Brands should be able to leverage their historical data to inform their future marketing efforts and then close the loop to quantify performance and return on investment. Sadly, despite the fact that big data has unlocked tremendous value for so many industries around the world, brand marketers are being left behind rather than embracing the new technology transforming other industries.

Marketing technology vendors aren’t stepping up to innovate in this space. Industry giants are trying to swallow a mishmash of technology they’ve come to possess via acquisition, and startups have “technology” that masks legacy, people-driven processes.

Big data platforms can perform sophisticated analysis of historical data in addition to processing that data in real time. Advanced data science applications provide predictive modeling, scenario analyses, statistical modeling for marketing planning and other critical information. Delivering real-time insights allows marketers to make better decisions and act on the most relevant information to improve their future efforts. Some 84% of enterprises see big data analytics changing their industries’ competitive landscapes in the next year, according to a recent Accenture study.

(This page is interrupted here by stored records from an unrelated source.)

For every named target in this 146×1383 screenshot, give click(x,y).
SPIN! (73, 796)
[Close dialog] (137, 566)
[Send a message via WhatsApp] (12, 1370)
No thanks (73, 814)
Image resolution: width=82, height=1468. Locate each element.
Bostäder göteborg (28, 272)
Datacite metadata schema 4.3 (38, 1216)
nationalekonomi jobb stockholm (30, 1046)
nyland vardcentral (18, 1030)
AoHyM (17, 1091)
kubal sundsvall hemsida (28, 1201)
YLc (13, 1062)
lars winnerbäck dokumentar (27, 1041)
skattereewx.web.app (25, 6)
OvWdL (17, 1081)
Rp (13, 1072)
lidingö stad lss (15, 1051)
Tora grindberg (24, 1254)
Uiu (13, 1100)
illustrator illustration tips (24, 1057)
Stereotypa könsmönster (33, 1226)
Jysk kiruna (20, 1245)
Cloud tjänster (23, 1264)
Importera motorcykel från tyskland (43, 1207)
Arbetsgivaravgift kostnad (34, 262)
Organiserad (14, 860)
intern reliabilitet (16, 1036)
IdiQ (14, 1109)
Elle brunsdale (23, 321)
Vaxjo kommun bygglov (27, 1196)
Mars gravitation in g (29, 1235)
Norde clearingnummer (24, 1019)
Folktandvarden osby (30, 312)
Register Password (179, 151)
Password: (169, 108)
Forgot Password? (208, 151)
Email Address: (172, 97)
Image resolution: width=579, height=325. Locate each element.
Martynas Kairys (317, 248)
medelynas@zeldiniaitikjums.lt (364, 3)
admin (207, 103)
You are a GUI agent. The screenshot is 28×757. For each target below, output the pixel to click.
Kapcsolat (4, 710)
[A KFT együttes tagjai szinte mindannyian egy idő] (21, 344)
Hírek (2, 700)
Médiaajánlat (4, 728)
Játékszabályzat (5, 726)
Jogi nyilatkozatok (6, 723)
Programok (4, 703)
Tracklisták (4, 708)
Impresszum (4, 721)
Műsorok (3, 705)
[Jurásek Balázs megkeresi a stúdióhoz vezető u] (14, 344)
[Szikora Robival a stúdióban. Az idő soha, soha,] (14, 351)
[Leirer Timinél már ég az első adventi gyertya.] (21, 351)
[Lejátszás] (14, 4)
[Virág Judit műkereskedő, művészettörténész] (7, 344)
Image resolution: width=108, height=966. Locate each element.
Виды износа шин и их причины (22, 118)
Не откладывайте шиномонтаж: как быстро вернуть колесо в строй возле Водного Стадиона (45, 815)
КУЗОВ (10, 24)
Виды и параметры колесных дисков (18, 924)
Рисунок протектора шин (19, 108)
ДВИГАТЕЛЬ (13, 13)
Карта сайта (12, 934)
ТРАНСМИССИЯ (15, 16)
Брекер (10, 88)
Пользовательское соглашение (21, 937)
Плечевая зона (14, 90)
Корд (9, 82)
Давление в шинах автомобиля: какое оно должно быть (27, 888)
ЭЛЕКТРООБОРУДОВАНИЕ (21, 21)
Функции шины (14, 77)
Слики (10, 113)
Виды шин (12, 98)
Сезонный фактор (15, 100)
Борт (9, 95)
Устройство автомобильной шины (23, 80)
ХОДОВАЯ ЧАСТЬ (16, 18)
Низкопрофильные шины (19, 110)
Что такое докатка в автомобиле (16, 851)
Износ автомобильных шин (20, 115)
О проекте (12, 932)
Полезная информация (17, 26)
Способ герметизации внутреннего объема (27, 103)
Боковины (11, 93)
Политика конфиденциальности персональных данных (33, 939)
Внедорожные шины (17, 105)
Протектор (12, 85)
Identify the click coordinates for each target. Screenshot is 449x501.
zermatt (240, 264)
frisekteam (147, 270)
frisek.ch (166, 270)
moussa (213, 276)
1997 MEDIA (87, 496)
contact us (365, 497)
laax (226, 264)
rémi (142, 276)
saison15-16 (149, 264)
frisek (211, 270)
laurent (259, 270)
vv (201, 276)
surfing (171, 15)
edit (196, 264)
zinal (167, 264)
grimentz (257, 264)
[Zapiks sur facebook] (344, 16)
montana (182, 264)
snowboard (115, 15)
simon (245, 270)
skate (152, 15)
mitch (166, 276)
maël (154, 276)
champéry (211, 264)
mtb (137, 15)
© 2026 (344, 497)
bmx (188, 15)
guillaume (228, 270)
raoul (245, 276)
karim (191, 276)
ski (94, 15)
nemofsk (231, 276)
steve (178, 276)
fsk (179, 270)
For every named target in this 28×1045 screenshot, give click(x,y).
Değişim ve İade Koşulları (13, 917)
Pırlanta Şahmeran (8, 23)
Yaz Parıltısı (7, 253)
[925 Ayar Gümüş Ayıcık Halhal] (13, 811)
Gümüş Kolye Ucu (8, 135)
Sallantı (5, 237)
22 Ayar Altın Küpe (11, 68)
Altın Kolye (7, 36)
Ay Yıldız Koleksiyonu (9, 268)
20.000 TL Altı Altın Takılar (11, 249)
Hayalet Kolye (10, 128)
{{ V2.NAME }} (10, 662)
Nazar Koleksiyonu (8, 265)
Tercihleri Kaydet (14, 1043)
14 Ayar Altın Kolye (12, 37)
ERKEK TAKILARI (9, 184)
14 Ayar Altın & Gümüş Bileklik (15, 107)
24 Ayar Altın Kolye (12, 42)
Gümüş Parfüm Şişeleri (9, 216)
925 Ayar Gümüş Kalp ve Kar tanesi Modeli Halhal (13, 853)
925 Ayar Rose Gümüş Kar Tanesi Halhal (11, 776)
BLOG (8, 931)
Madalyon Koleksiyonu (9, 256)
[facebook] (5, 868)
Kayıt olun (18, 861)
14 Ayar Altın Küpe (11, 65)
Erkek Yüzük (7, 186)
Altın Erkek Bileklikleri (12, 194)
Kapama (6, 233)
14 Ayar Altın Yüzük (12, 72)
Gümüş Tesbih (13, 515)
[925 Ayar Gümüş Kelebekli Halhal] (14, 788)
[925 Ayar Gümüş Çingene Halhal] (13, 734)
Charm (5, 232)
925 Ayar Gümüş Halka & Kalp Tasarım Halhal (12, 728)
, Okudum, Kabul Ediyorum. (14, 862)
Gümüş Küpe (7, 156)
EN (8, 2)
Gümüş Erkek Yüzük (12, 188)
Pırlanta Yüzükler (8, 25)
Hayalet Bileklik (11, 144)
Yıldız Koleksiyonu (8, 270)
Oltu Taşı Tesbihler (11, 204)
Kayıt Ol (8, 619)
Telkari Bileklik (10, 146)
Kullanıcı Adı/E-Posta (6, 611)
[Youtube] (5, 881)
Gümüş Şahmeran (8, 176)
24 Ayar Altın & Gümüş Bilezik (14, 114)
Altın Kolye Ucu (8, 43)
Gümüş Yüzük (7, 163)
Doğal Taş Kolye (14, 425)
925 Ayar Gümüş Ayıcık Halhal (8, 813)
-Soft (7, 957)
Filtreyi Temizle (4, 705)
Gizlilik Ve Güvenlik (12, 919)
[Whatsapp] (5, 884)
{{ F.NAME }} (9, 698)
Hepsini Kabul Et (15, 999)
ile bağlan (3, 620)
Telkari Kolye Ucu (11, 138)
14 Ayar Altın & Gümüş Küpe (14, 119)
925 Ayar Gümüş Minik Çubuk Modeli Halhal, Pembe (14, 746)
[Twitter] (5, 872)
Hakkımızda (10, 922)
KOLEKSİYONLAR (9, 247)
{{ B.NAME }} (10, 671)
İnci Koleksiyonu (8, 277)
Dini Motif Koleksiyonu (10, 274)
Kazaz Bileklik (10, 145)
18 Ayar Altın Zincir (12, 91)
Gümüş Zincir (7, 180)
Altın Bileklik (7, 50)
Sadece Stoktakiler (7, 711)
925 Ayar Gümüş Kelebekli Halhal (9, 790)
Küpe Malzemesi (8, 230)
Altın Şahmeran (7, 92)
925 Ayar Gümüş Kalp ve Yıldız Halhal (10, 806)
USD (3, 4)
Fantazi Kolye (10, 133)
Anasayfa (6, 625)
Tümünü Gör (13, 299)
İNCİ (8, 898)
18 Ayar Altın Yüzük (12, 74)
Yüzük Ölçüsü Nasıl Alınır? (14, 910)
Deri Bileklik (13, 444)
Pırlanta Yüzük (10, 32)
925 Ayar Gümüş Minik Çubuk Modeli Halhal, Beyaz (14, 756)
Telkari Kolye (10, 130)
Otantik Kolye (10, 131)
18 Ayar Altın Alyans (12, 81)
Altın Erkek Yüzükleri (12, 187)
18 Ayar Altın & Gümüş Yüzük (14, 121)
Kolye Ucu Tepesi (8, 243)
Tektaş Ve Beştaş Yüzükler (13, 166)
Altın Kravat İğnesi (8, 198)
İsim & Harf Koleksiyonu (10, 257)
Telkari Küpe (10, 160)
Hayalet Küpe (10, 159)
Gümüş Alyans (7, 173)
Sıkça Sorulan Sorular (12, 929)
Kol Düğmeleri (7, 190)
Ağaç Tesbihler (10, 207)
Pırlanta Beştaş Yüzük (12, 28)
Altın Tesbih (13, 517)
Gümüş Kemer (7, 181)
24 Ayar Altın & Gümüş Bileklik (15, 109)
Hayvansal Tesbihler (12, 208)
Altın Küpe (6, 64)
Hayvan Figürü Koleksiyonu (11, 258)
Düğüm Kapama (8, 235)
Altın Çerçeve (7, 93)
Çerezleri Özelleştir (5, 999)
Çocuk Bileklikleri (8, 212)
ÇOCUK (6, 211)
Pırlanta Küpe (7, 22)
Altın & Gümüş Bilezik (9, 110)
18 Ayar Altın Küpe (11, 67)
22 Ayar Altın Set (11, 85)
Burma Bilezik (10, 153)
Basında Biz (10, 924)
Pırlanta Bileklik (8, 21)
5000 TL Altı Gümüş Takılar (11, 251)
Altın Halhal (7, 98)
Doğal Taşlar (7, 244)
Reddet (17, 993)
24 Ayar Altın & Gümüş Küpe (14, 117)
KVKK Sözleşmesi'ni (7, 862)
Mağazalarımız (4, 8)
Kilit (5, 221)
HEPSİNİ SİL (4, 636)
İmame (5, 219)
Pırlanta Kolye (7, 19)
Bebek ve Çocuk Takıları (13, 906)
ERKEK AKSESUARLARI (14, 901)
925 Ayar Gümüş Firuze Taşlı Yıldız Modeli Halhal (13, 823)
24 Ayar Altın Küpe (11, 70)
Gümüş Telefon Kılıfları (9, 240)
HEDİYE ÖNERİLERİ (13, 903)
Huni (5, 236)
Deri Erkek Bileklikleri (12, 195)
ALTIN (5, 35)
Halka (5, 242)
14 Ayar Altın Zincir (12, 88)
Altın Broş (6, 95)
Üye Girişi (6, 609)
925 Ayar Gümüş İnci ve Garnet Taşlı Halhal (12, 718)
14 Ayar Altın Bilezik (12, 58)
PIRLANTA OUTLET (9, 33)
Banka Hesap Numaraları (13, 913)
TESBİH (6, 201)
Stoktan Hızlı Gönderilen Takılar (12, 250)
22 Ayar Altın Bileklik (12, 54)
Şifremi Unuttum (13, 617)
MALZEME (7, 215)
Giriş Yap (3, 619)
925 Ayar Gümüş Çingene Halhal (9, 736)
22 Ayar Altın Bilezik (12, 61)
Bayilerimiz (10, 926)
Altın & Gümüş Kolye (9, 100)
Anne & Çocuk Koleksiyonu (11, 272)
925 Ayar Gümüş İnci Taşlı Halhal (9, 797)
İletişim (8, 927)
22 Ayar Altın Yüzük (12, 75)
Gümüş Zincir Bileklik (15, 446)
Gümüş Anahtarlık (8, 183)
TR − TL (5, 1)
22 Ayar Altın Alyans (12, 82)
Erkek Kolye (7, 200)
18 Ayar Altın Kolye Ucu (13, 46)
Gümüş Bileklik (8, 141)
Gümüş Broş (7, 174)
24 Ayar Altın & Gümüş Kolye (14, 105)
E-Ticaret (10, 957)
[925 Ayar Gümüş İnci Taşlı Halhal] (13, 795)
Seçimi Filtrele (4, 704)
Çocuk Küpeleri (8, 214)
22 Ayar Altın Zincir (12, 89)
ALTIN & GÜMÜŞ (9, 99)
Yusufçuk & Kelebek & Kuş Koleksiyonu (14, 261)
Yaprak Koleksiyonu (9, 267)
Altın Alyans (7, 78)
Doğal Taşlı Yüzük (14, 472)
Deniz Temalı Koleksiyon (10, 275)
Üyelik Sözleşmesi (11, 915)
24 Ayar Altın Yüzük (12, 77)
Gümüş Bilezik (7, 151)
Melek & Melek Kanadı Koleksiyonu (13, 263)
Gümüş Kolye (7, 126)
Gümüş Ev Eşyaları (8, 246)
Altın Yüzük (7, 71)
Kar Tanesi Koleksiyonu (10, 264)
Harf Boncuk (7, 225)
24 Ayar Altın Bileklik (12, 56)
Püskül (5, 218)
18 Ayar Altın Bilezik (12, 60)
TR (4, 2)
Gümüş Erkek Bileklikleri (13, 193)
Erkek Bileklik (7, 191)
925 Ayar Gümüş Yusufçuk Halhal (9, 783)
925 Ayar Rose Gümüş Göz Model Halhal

It is obvious that those who embrace big data and analytics will gain a competitive edge, while those that don’t will see their market positions slip as they fail to compete. Simply look at the impact of big data and analytics on the financial markets that embraced this change — and grew their businesses —compared to those that became extinct. Financial institutions are, in many ways, like marketing analysts. Since they don’t manufacture a physical product, data is one of their most important assets. That made big data a huge differentiator for them when it was adopted, since it automated the process of hundreds of millions of transactions daily — leaving those firms that tried to process such transactions manually out in the cold.

It’s time for marketers to embrace big data the same way that their counterparts in the financial markets have. Big data, combined with platforms that leverage it to provide a layer of connected intelligence, is the key to CMOs maintaining their competitive advantage in a digital world.